49 Ill. 211 | Ill. | 1868
delivered the opinion of the Court:
It appears, from the evidence in this case, that Pomeroy Brothers, on the 1st day of May, 1864, were the owners of a planing mill and premises in the city of Chicago, and by a deed duly executed, leased to appellee a portion of the premises and a quantity of steam power, which was specified, from the 1st day of May, 1864, until the 1st day of January, 1869, at a specified rent. Lessors reserved the right to stop for reasonable repairs when required, but such repairs to be made with the least possible delay; lessors covenanted for the use and enjoyment of the premises and power during the term, and appellee covenanted, on his part, as follows:
“ It is expressly understood and agreed, by and between the parties aforesaid, that if the rent above reserved; or any part thereof, shall be behind or unpaid on the day of payment whereon the same ought to be paid, as aforesaid, or if default shall be made in any of the covenants or agreements herein contained, to be kept by the said party of the second part, his executors, administrators and assigns, it shall and may be ■ lawful for the said parties of the first part, their heirs, executors, administrators, agent, attorney or assigns, at their election, to declare said term ended, and into the said premises, or any part thereof, either with or without process of law, to re-enter, and the said party of the second part, or any other person or persons occupying in or upon the same, to expel, remove and put out, using such force as may be necessary in so doing, and the said premises again to re-possess and enjoy, as in their first and former estate. * * * * And if at any time said term shall be ended at such election of said parties of the first part, their heirs, executors, administrators and assigns, as aforesaid, or in any other way, the said party of the second part, his executors, administrators and assigns, do hereby covenant and agree to surrender and deliver up said above described premises and property, peaceably, to said parties of • the first part, their heirs, executors, administrators and assigns, immediately upon the determination of said term as aforesaid, and if he shall remain in possession of the same ten days after notice of such default, or after the termination of this lease, in any of the ways above named, he shall be deemed guilty of a forcible detainer of said premises, under the statute, and shall be subject to all the conditions and provisions above named, and to eviction and removal, forcibly or otherwise, with or without process of law, as above stated.”

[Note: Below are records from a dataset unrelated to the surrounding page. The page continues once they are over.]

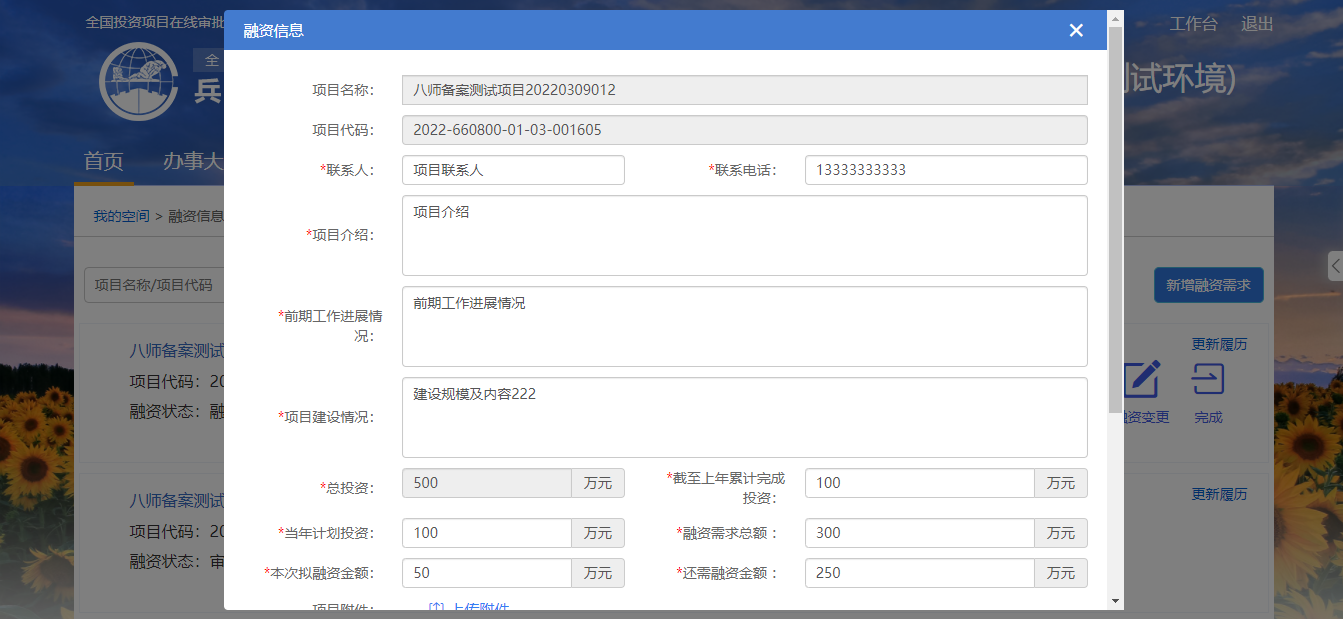The image size is (1343, 619).
Task: Focus the 联系电话 phone field
Action: click(945, 170)
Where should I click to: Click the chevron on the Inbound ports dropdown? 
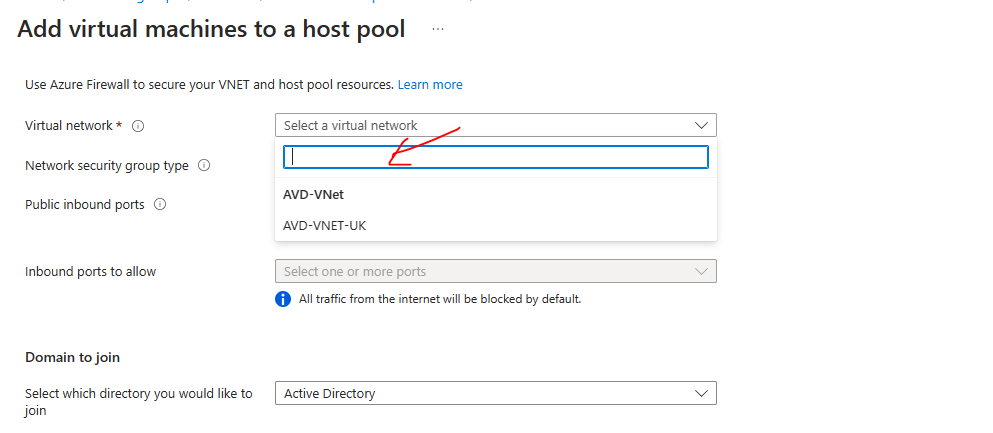tap(700, 272)
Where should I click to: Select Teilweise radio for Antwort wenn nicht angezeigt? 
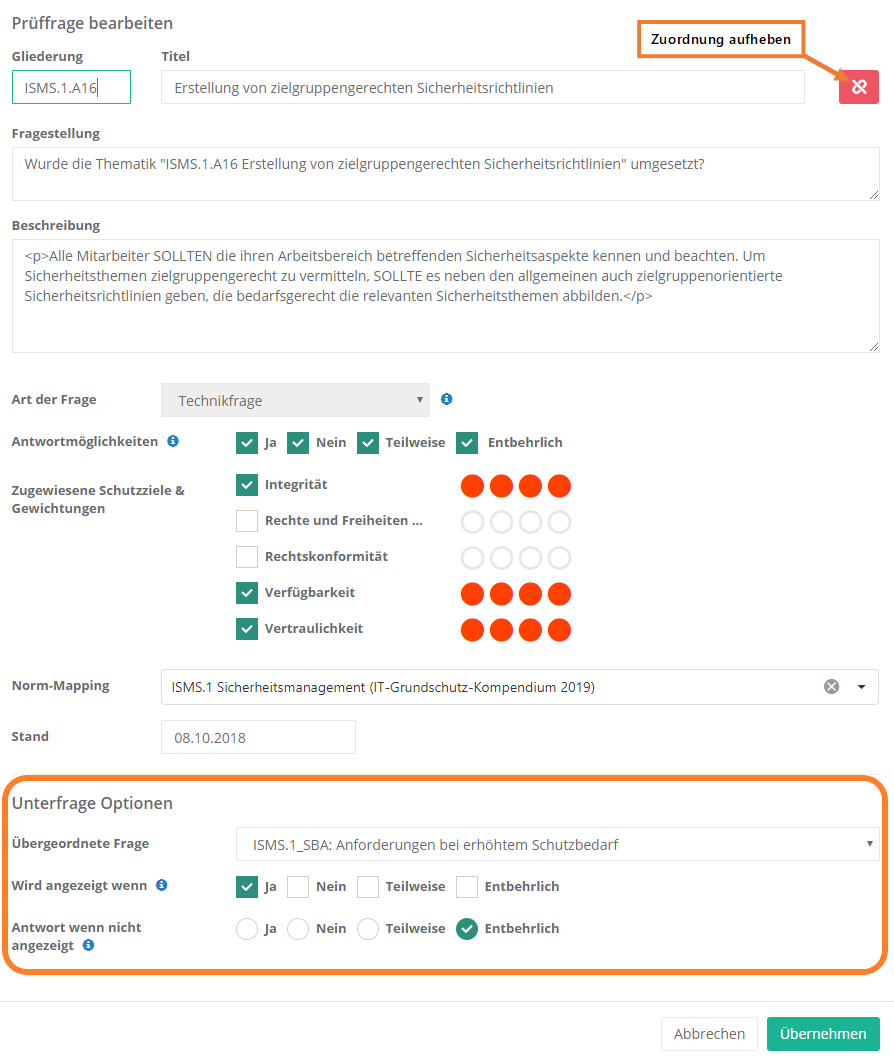click(x=368, y=929)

It appears that Pomeroy Brothers assigned their lease to A. C. Hesing, and he to appellant, Chapman. Appellee paid rent to Pomeroy Brothers until they assigned their lease, and afterwards to Chapman. But after the 1st of April, 1867, no rent was paid, but it seems to have been tendered after the notice of the 7th of May was served on appellee notifying him that appellant elected- to terminate the lease after the expiration of ten days, for the previous failure to pay rent on the 1st of May. On the 1st of June, 1867, Chapman severed the connecting shaft, just outside of the portion of the premises held by appellee, which connected with the engine and sun-plied appellee with power, and thus stopped his machinery. And for this act, on the part of Chapman, appellee brought an action on the case, to recover for the damages he claims to have sustained, and on a second trial in the court below the jury found a verdict for five thousand dollars in favor of appellee. A motion for a new trial was entered, which the court overruled and rendered a judgment on the verdict, and the case is brought to this court on appeal, and a reversal is asked upon several grounds.
It is claimed that appellants had the right to enter, as soon as appellee failed to perform his covenants, and that when they gave notice in May that they would terminate the lease because the rent was not paid, they did all that was required of them before they broke the connection and stopped the power.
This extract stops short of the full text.